Permintaan >>
Tuliskan kembali baris-baris daftar di bawah, mulai dari baris yang memuat "Select the orange Sales bar" sampai baris yang memuat "Looking at the screenshot, I should point(311,268).". Ganti "Sales" dengan "Revenue" dan biarkan bagian lainnya tetap sama.

Daftar yang Diberikan >>
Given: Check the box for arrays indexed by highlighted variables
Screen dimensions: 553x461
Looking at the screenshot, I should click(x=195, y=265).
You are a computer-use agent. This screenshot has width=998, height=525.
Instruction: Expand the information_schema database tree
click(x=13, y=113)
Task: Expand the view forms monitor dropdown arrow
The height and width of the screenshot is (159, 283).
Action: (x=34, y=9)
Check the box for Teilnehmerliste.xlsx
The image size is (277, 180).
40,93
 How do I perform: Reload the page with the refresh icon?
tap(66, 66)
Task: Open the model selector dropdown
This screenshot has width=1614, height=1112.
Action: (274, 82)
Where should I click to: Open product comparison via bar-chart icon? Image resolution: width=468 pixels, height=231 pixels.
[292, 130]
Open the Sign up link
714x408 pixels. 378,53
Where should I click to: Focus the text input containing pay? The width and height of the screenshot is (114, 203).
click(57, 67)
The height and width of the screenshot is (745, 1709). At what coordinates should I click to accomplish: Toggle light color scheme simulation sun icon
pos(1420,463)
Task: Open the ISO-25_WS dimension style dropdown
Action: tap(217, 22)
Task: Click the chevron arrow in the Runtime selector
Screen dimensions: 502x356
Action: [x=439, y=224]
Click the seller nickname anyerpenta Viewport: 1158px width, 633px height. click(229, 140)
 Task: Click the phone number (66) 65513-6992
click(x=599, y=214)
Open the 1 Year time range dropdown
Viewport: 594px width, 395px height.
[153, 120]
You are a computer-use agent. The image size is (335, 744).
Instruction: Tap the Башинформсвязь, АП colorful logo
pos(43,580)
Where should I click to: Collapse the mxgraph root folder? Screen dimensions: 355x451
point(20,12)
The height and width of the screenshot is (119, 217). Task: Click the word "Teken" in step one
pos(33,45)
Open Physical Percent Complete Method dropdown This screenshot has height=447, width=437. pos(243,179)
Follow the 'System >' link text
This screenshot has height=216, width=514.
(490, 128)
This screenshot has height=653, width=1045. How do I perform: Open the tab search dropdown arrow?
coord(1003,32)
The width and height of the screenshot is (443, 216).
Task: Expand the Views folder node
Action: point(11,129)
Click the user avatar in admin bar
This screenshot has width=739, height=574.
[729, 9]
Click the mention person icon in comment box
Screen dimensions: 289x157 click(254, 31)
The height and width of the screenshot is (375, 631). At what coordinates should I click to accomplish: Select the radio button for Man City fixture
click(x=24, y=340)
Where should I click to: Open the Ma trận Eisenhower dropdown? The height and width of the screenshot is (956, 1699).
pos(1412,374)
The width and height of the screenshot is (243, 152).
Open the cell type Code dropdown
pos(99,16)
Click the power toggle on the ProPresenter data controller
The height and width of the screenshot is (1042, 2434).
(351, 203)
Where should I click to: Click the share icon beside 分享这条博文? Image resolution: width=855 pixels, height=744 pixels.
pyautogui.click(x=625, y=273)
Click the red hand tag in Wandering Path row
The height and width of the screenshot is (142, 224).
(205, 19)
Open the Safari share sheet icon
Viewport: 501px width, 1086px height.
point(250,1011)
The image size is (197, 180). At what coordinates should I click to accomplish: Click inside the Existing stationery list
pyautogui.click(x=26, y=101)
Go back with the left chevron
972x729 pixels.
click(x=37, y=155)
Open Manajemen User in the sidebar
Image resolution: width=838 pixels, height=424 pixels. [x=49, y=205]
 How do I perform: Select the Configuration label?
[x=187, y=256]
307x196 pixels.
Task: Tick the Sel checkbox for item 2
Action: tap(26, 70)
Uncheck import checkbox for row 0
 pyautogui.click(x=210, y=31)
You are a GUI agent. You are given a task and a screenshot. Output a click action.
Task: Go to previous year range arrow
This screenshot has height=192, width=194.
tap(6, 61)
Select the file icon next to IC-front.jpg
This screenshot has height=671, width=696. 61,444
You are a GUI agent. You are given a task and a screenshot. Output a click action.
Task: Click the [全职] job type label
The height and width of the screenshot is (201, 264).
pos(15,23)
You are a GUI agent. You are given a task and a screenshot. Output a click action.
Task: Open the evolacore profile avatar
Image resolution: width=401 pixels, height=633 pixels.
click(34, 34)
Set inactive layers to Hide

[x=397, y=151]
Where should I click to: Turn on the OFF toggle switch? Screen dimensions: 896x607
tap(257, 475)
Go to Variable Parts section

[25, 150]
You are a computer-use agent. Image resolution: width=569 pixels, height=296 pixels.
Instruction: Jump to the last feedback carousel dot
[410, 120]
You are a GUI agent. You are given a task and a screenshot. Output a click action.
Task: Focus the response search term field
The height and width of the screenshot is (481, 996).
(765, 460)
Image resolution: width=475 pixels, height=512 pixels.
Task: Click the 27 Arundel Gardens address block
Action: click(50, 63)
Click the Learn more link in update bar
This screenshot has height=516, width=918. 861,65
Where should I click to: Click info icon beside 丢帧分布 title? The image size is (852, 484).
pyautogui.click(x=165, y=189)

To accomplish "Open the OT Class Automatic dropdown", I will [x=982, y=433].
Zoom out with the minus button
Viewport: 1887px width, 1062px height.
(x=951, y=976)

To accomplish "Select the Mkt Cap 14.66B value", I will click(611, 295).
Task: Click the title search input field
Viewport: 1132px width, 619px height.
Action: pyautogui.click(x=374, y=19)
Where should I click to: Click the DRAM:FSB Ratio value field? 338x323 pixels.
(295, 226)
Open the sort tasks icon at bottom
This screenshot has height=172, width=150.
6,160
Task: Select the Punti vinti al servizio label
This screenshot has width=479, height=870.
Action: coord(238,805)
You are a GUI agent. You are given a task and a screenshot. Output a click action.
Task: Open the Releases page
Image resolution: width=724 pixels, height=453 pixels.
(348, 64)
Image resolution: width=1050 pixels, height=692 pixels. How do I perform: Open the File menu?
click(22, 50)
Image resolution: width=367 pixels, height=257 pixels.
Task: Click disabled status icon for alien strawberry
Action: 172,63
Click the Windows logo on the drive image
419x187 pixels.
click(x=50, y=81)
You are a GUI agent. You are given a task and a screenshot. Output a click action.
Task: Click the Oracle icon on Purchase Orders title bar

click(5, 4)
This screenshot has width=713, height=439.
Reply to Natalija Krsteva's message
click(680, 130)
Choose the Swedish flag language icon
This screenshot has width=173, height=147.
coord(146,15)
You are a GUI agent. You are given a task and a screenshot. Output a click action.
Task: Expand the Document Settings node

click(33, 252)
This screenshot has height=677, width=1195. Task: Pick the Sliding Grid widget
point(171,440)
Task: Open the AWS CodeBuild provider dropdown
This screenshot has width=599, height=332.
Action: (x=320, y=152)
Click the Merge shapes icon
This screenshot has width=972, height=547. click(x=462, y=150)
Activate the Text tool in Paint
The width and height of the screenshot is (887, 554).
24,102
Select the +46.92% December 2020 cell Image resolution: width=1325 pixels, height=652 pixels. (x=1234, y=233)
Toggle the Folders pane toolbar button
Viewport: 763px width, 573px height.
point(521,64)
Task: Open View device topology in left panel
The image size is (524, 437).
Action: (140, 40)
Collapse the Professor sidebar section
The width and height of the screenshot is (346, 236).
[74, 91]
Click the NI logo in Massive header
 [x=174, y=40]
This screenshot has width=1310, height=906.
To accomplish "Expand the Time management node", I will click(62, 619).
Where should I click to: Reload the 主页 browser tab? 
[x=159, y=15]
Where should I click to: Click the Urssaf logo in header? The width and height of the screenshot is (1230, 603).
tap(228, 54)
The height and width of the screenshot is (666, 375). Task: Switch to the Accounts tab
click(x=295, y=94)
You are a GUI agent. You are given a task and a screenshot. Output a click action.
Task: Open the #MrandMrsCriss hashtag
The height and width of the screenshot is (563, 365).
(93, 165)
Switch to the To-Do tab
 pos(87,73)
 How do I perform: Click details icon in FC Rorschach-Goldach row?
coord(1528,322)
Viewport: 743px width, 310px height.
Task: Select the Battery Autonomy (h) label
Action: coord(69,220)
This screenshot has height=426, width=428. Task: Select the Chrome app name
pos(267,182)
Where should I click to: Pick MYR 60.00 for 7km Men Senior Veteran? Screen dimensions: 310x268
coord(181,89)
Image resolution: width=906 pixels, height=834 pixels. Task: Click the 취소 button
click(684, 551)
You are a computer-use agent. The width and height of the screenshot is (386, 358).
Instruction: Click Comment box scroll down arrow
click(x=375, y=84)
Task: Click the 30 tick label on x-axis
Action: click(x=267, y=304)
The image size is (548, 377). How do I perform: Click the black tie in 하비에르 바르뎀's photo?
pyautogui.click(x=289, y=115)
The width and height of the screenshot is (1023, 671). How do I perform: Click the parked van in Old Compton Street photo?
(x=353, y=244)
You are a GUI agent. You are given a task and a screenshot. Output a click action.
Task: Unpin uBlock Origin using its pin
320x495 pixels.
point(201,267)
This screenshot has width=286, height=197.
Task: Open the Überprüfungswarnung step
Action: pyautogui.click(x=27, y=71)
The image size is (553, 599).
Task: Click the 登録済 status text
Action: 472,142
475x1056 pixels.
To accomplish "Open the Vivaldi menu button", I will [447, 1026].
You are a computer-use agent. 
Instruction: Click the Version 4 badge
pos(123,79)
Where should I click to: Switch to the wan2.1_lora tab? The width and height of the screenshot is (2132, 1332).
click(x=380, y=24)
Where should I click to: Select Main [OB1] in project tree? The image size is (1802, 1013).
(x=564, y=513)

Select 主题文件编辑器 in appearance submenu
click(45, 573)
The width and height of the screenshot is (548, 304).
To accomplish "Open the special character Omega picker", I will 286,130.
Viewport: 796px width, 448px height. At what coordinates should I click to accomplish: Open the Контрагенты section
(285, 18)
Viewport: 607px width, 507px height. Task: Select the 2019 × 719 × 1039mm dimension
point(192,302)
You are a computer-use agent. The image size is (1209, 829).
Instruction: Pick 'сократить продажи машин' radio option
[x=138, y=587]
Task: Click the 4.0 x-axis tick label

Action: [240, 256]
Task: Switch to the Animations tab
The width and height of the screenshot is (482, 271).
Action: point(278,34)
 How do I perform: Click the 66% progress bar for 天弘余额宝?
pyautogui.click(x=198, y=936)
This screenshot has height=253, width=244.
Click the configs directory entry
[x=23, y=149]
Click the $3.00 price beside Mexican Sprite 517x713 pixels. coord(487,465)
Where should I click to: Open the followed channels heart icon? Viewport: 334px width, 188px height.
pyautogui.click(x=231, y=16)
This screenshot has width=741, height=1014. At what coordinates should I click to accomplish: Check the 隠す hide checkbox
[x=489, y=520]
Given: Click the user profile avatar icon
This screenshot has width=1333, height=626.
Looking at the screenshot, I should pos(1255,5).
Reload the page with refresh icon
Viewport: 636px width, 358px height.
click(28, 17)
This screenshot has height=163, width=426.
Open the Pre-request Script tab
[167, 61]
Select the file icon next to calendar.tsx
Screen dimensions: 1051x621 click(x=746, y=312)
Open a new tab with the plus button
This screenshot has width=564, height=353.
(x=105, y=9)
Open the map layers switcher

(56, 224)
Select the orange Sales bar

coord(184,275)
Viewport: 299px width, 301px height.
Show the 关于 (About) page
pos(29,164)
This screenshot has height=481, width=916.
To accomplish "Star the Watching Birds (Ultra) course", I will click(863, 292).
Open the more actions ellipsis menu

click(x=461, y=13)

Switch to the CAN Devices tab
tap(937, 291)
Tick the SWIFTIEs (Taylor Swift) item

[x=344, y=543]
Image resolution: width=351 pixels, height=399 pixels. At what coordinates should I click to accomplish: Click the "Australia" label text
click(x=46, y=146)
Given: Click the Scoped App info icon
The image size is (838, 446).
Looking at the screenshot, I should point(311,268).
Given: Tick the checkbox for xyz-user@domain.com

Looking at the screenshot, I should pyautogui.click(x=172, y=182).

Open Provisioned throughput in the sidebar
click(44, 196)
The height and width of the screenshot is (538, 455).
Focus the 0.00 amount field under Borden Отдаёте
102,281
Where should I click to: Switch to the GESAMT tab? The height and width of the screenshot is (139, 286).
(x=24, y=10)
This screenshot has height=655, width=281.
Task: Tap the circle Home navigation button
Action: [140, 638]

Jawaban Tertulis >>
Select the orange Revenue bar

coord(184,275)
Viewport: 299px width, 301px height.
Show the 关于 (About) page
pos(29,164)
This screenshot has height=481, width=916.
To accomplish "Star the Watching Birds (Ultra) course", I will click(863, 292).
Open the more actions ellipsis menu

click(x=461, y=13)

Switch to the CAN Devices tab
tap(937, 291)
Tick the SWIFTIEs (Taylor Swift) item

[x=344, y=543]
Image resolution: width=351 pixels, height=399 pixels. At what coordinates should I click to accomplish: Click the "Australia" label text
click(x=46, y=146)
Given: Click the Scoped App info icon
The image size is (838, 446).
Looking at the screenshot, I should point(311,268).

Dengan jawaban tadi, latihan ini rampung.